Copy the items word for word, from the very beginning down through the line containing "click(x=270, y=161)", and leave the pictures out.

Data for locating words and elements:
↓↓↓

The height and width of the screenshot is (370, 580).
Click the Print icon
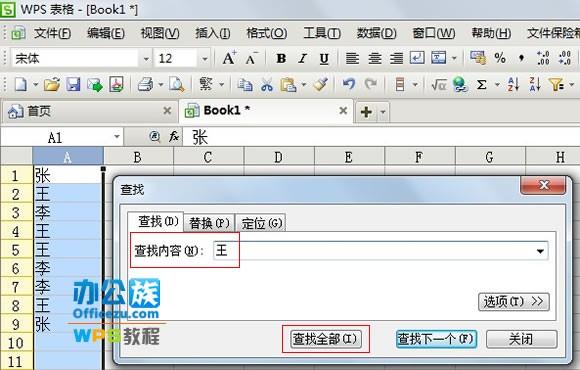(145, 85)
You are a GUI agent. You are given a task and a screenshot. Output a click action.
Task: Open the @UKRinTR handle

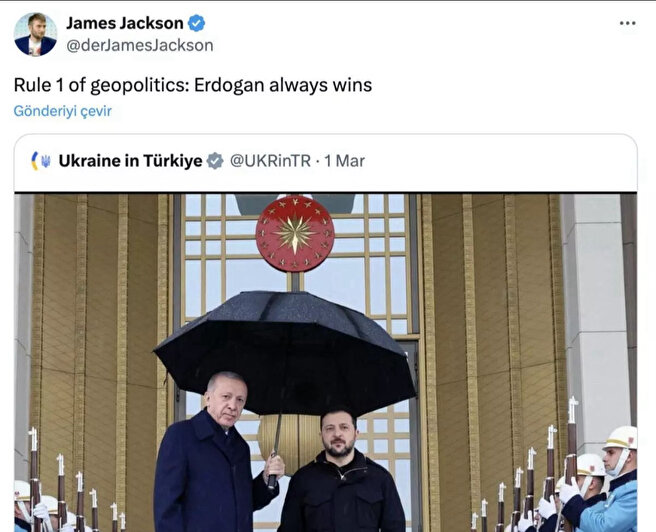click(x=270, y=161)
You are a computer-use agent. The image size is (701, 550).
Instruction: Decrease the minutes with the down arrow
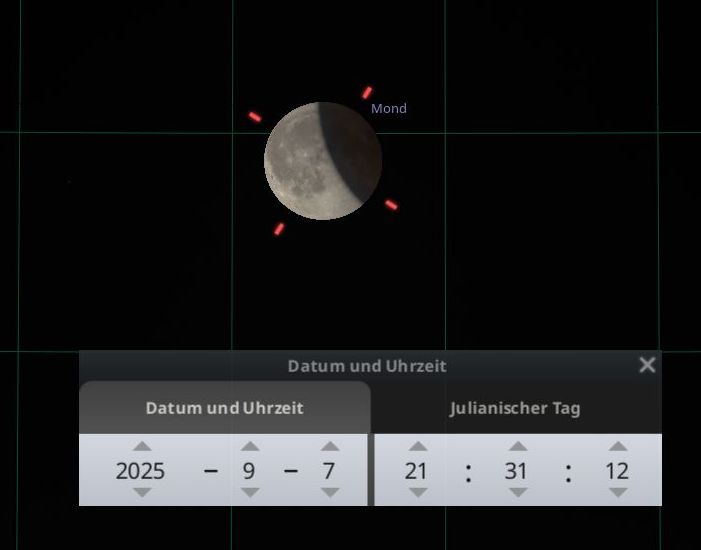coord(517,492)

↑↑↑

- [Written answer]
The height and width of the screenshot is (370, 580).
Click the Print icon
(145, 85)
You are a GUI agent. You are given a task and a screenshot. Output a click action.
Task: Open the @UKRinTR handle

click(x=270, y=161)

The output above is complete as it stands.